I was first introduced to state machines in my Intro to Logic Design class in college. While I thought it was an interesting exercise, I just didn’t get it. The following semester, in my Computer Science 101 class, we were assigned an exercise which involved tokenizing a C source code file. Most of the class, including myself, was paralyzed, unsure of just how to approach this problem or where to start. The prof., sensing this, spent a class showing us how to get started using a state machine. Everything clicked, and I suddenly realized how elegant a state machine based design could be. It amazes me that so many software developers opt for complex and convoluted if…else clauses when many problems can be solved much more elegantly using a state machine.

Roughly 10 years later, I was struggling with maintaining and adding functionality to about 3000 lines of someone else’s code. Code that desperately wanted to be a state machine but instead had been implemented as a complex, convoluted if…else tree that sometimes nested to 10 levels deep and tracked state using about two dozen boolean flags. By this time, I had implemented the state machine solution dozens of times on other projects, and even a couple times on this project, but was having trouble figuring out how exactly to implement the state machine without changing the logic (probably because I was unable to completely comprehend what the logic was).
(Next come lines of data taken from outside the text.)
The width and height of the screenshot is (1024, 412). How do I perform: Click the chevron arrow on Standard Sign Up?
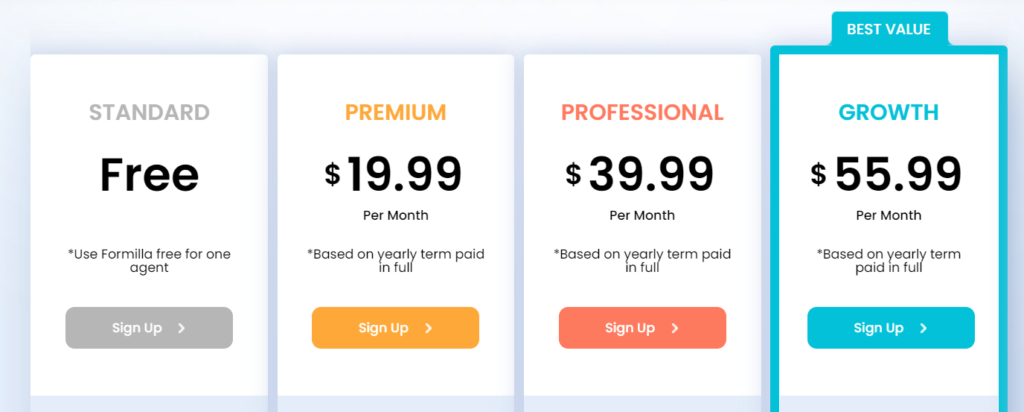pos(182,328)
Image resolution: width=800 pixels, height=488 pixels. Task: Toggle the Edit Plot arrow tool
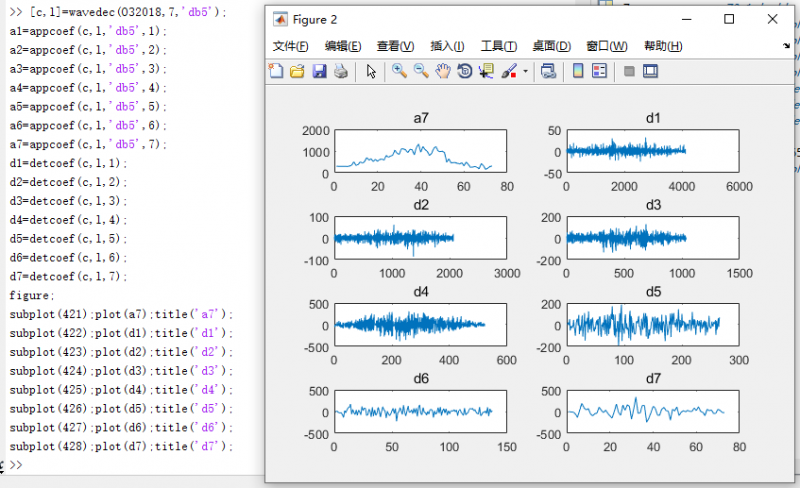371,71
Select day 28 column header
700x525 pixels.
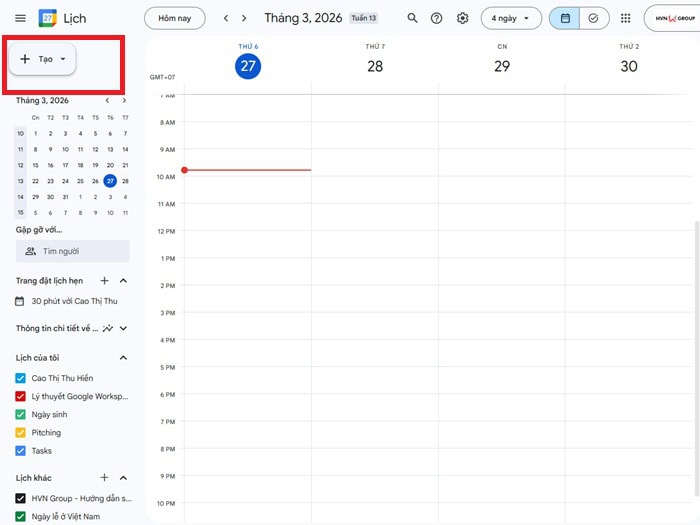pos(375,66)
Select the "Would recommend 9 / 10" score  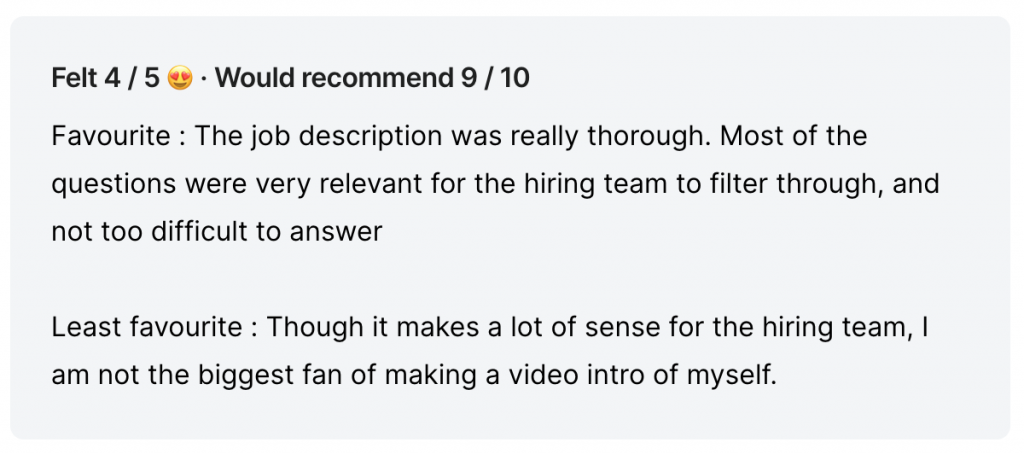point(372,79)
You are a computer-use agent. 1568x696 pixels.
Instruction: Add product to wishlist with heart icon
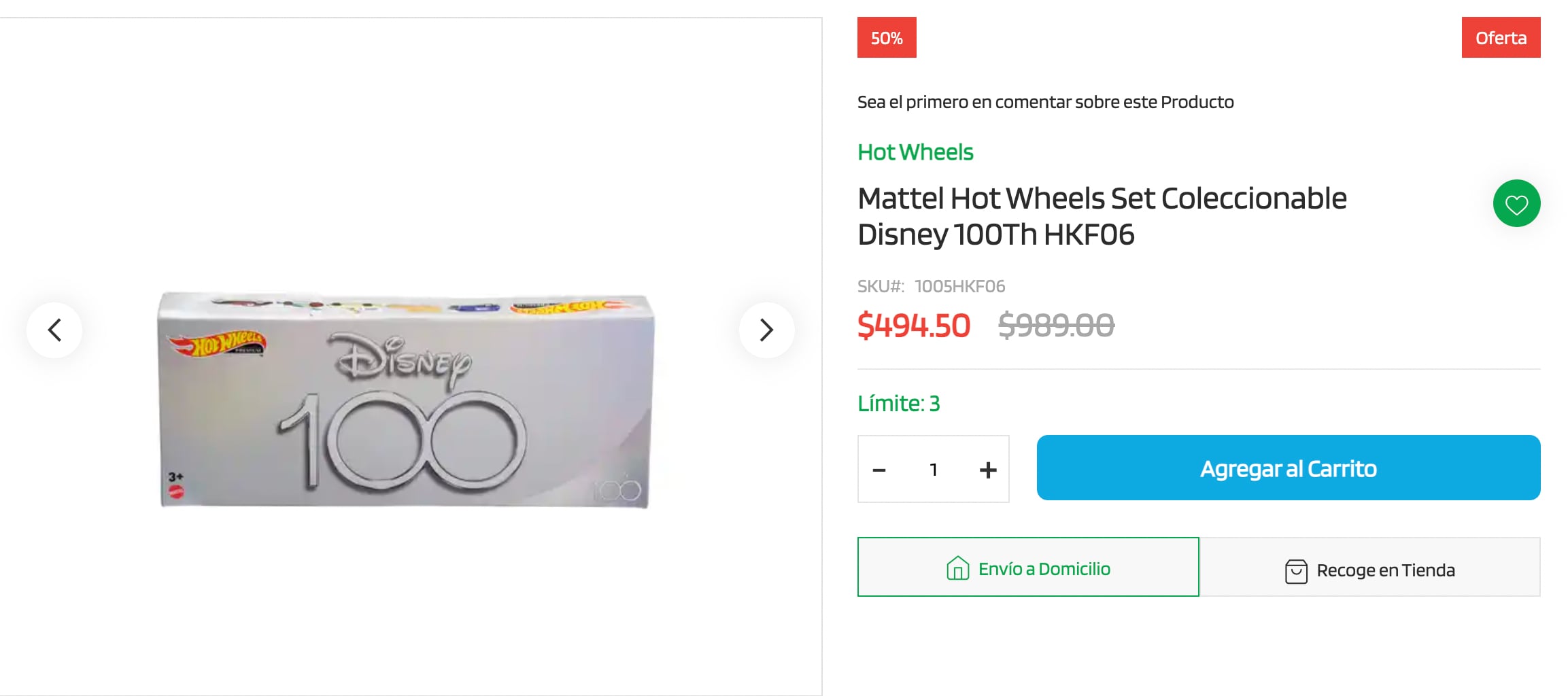[x=1516, y=204]
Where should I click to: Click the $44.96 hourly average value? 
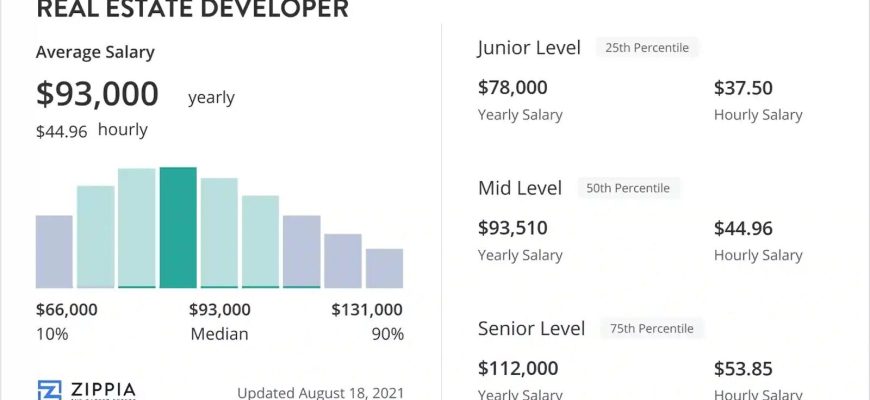62,131
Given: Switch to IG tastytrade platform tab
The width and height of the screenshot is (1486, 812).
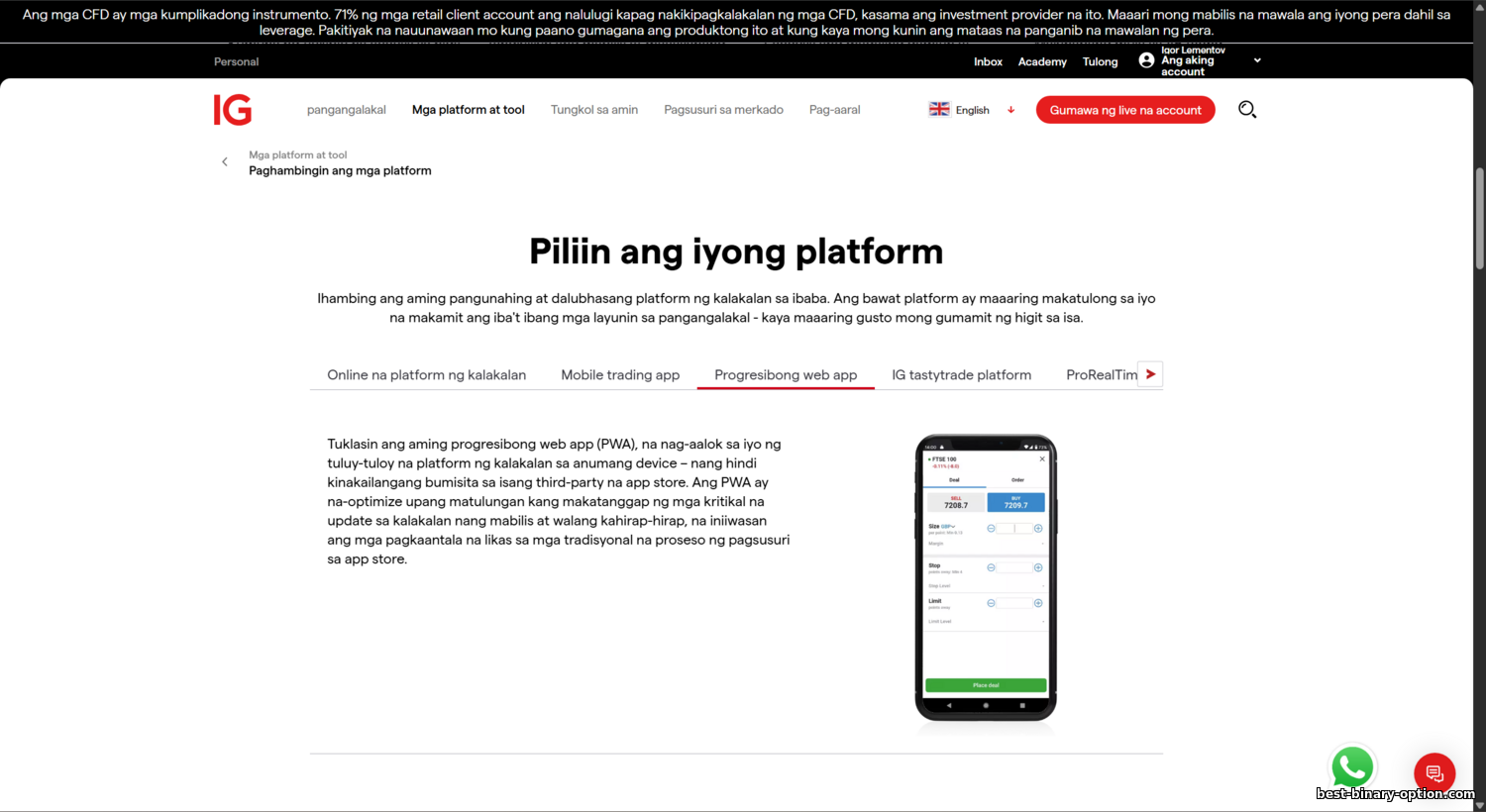Looking at the screenshot, I should [961, 375].
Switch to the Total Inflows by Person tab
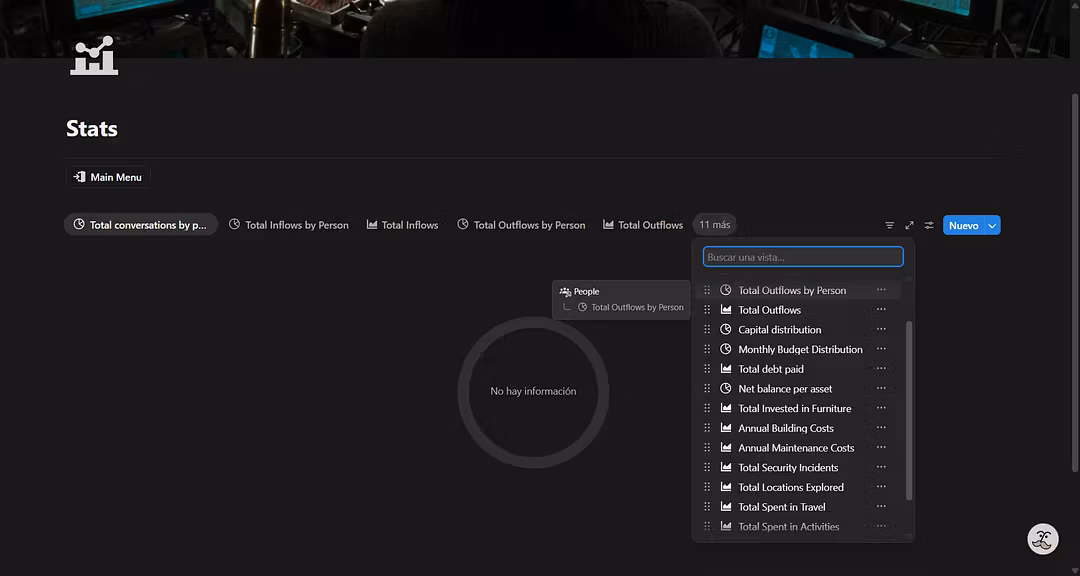 pyautogui.click(x=289, y=225)
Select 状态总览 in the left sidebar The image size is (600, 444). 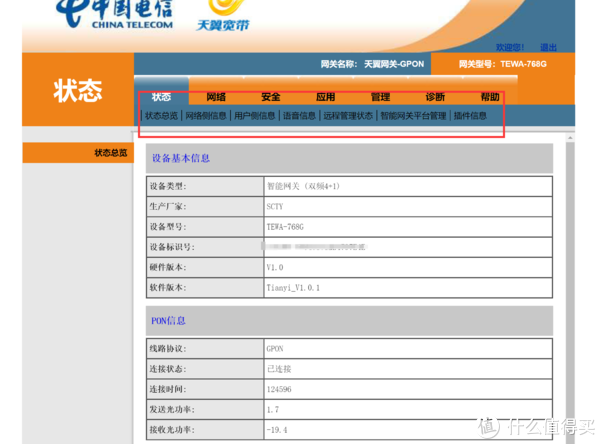tap(110, 153)
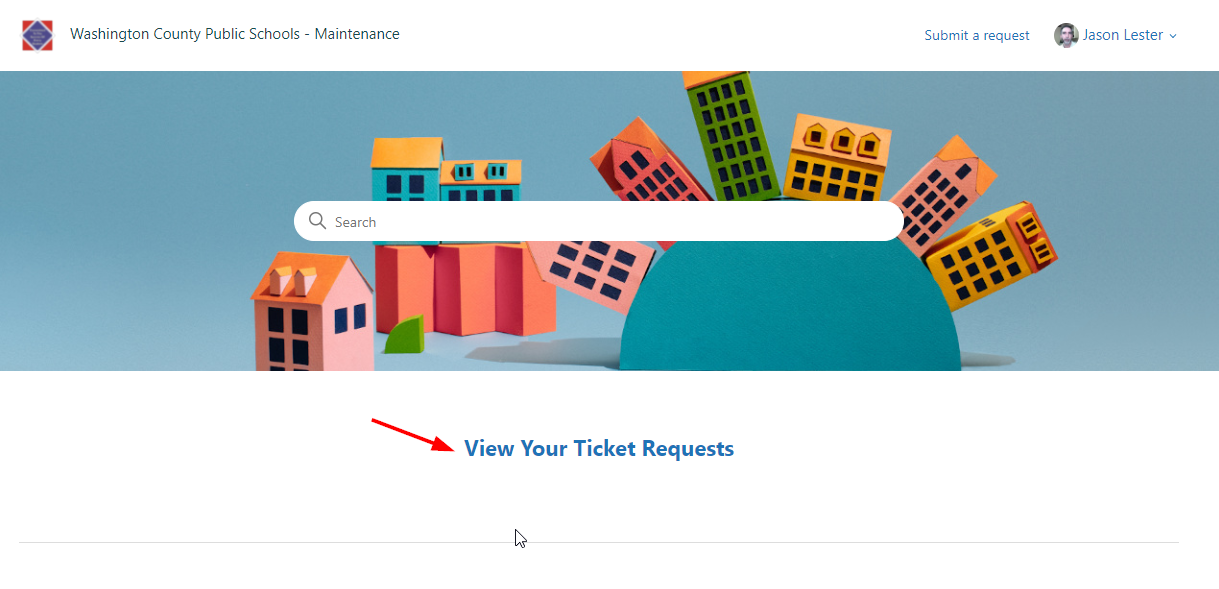The width and height of the screenshot is (1219, 589).
Task: Expand the chevron beside Jason Lester
Action: [x=1173, y=36]
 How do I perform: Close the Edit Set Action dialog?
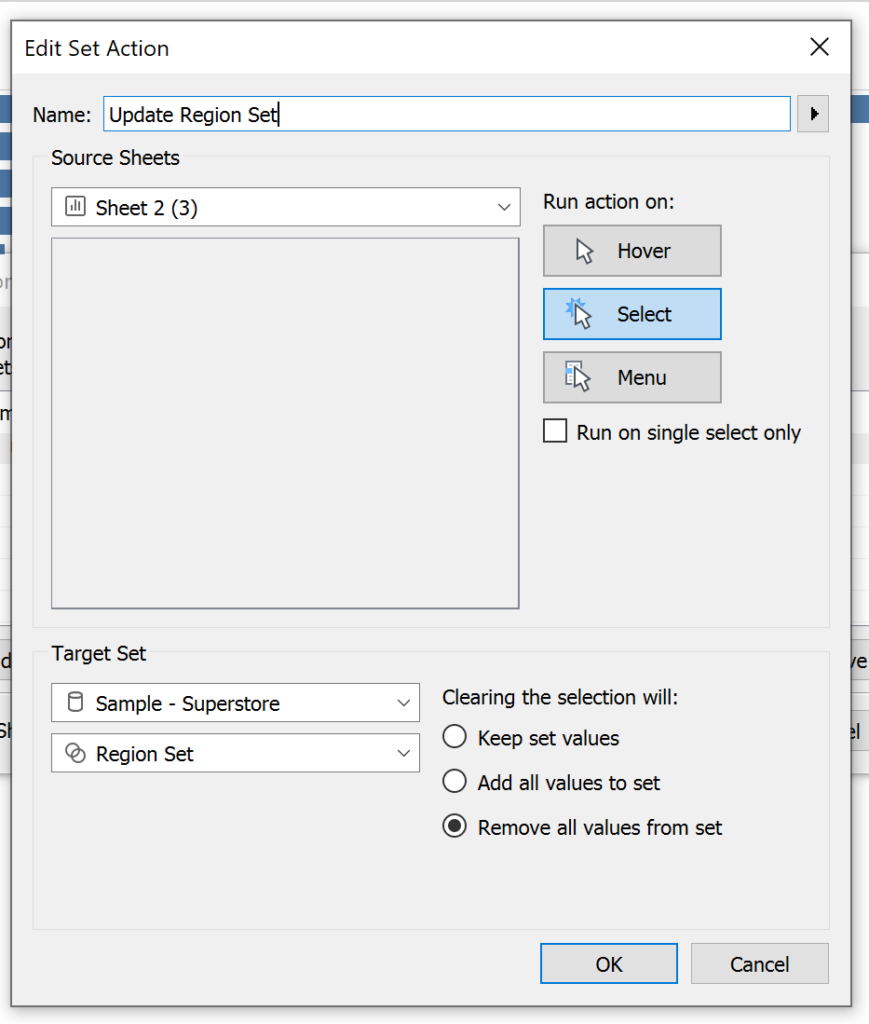(819, 47)
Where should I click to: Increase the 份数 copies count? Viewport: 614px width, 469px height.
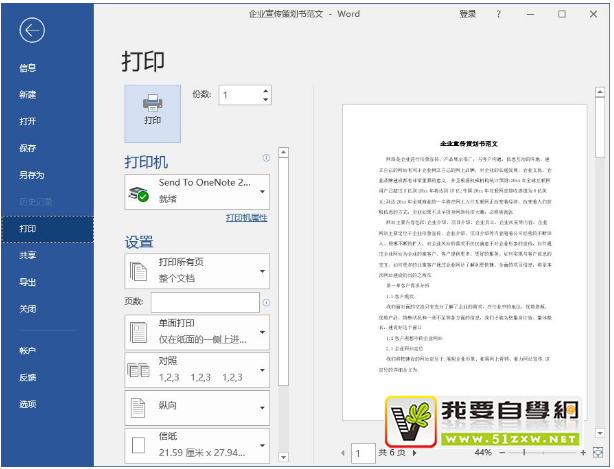265,90
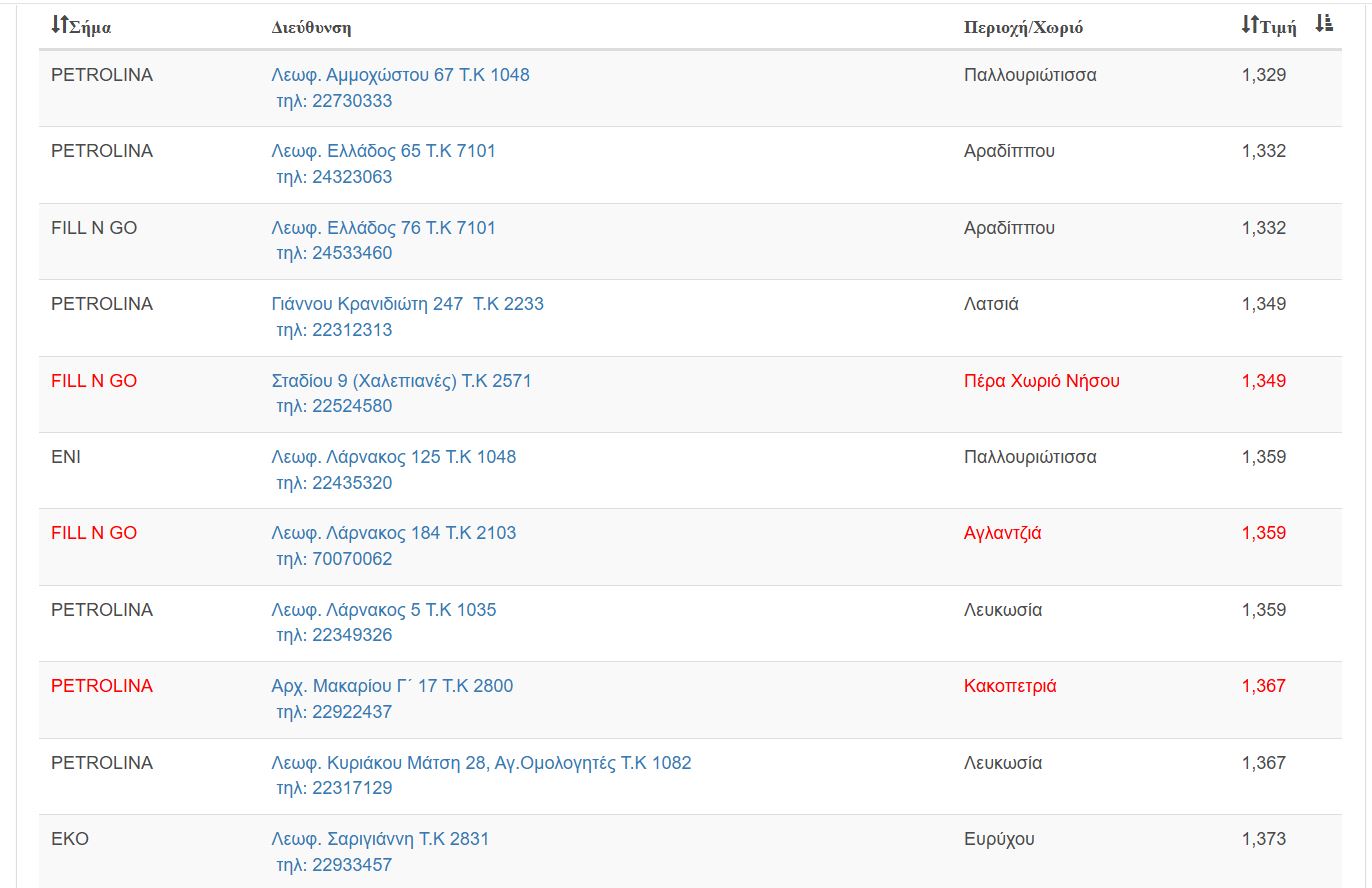The image size is (1372, 888).
Task: Open the Λεωφ. Ελλάδος 65 address link
Action: point(383,151)
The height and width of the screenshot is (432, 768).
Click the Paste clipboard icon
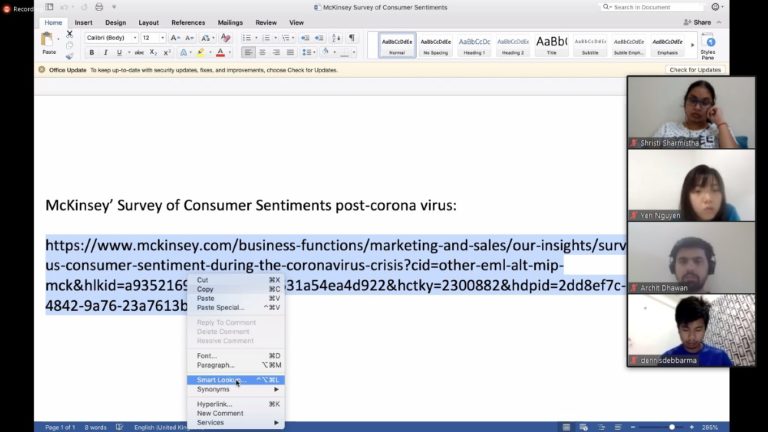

One problem I was wrestling with was that I had always designed my state machines in the past to be unique solutions to the problem at hand. I was starting to think that there had to be a general purpose approach that would work in many more cases, maybe even all cases. I started searching around on the Internet and slowly started tracking down a system known as the Quantum Platform. I realized that I was on the brink of one of those life changing software development discoveries similar to discovering the Portable Inheritance and Polymorphism in C article years earlier. Eventually, I discovered, to my amazement, that the Quantum Platform was developed and documented in a book called Practical Statecharts in C/C++ written by the very same Miro Samek! I haven’t actually used the Quantum Framework yet (although I hope to on a future project), but the portions of the book that I have read gave me enough ideas to solve my 3000 lines of spaghetti code and convince me to consider the Quantum Framework for my next project.

First Post

Well, I finally got my own page up and running.  I plan on posting on various topics that interest me.  Primarily about software development (especially real-time software development).  Maybe some posts about coffee.  Possibly some book reviews.  And anything else that comes to mind.